◆ **Objetivo del ejercicio**: Por favor, según el texto sobre el viejo laurel, ¿con qué se disputaba el laurel el espacio del gran patio empedrado?

◆ **Texto fuente**:
* * *
Niño de patio y aroma de laurel

En la mañana fría de enero el viejo laurel le da la espalda al olivar y al cielo que se empecina en permanecer despejado. El que siempre fue árbol perenne hoy se muestra desnudo de sus hojas aromáticas. El viejo laurel ahí plantado, en lo que parece su agonía, aunque en su parte delantera asoman varetas que intentan tomar el relevo, llegó hace ya muchos años a lo que hoy es borde de era. Pero antes de llegar a ese lugar elevado tuvo otra vida.

Él ya estaba en la casa cuando yo llegué a ella siendo un niño de muy pocos años. Se disputaba el espacio del gran patio empedrado con el naranjo, el limonero, la parra y el melocotonero. Se rodeaba de ficus y aspidistras y en verano rivalizaba con el jazmín de enfrente. Se apoyaba en la pared medianera con la sala en la que mi padre descarnaba los cerdos de la matanza y en la que se guardaban los melones del verano. Creo recordar que cuando se hizo la obra del nuevo cuerpo de casa el laurel estorbaba para la obra que iba a ampliar la vivienda.
* * *
◆ **Sección de datos**:
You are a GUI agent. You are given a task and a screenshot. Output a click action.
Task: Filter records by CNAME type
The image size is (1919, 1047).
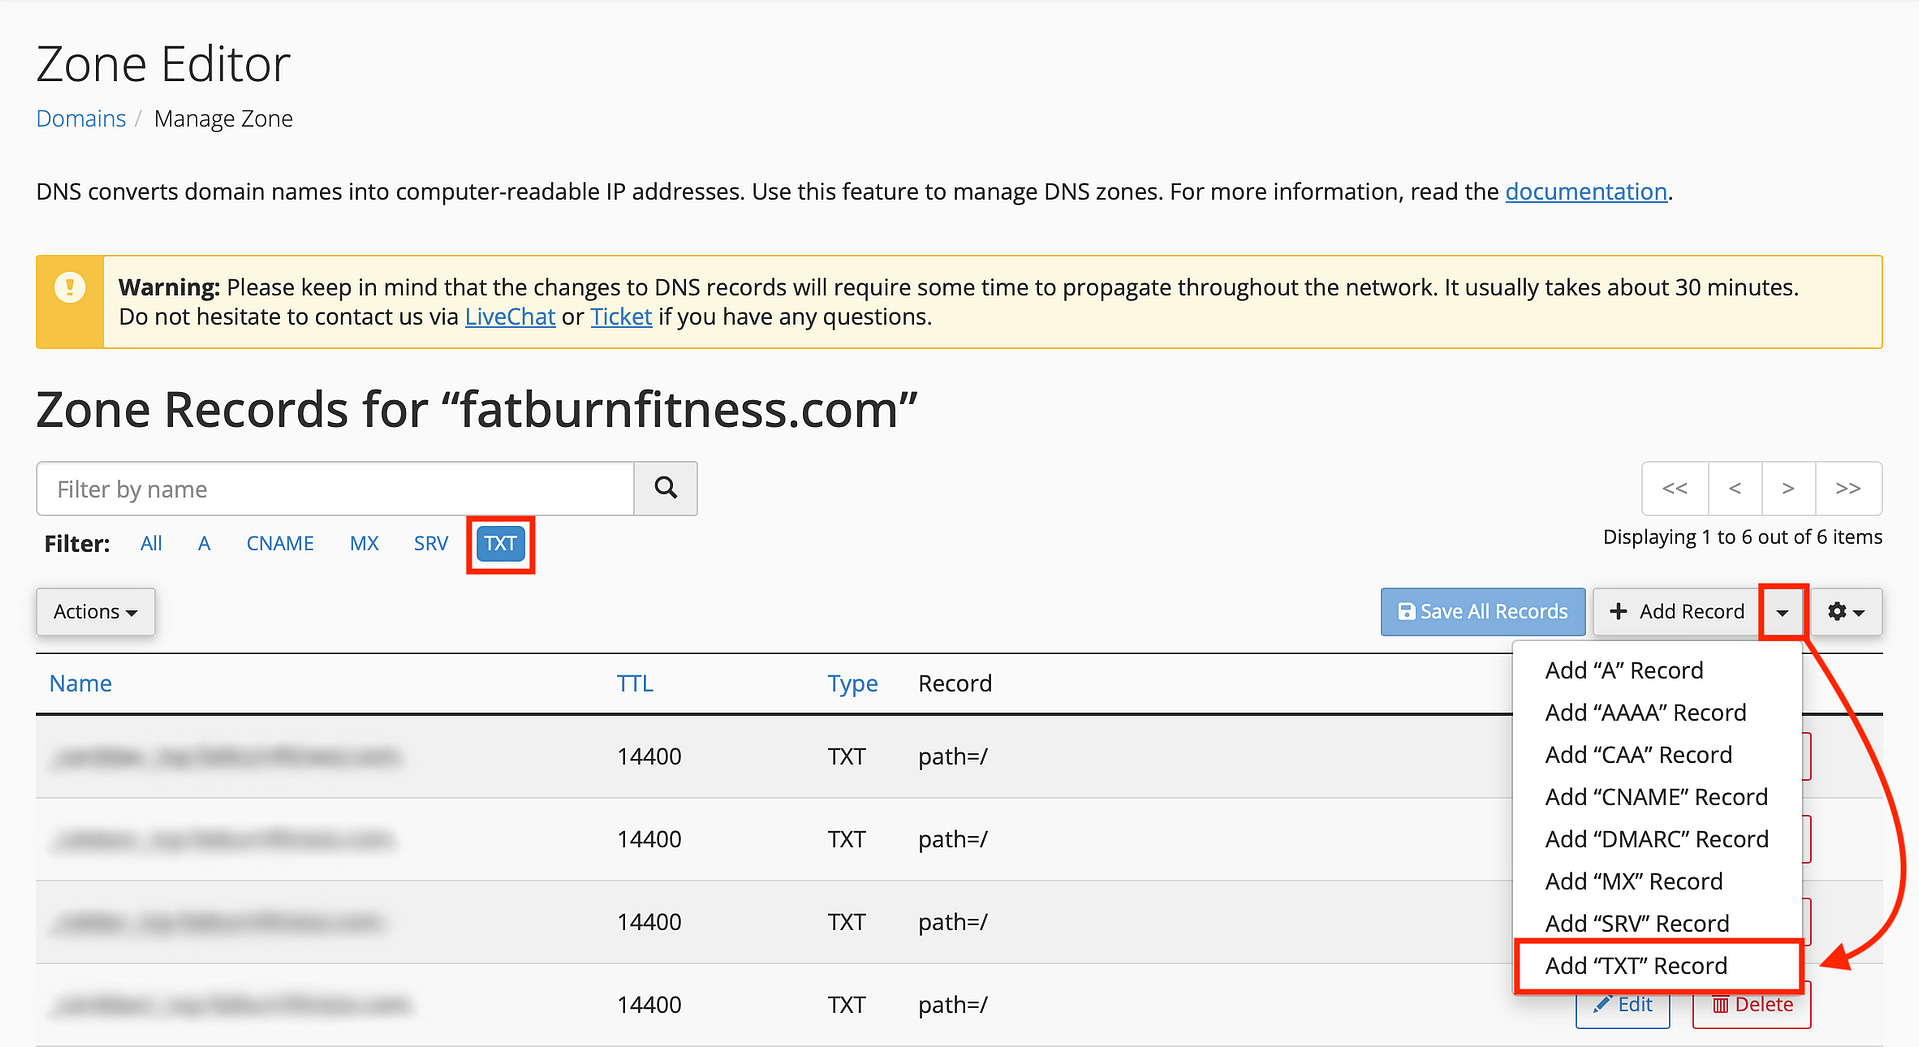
* * *
◆ **Solución escrita**: Con el naranjo, el limonero, la parra y el melocotonero.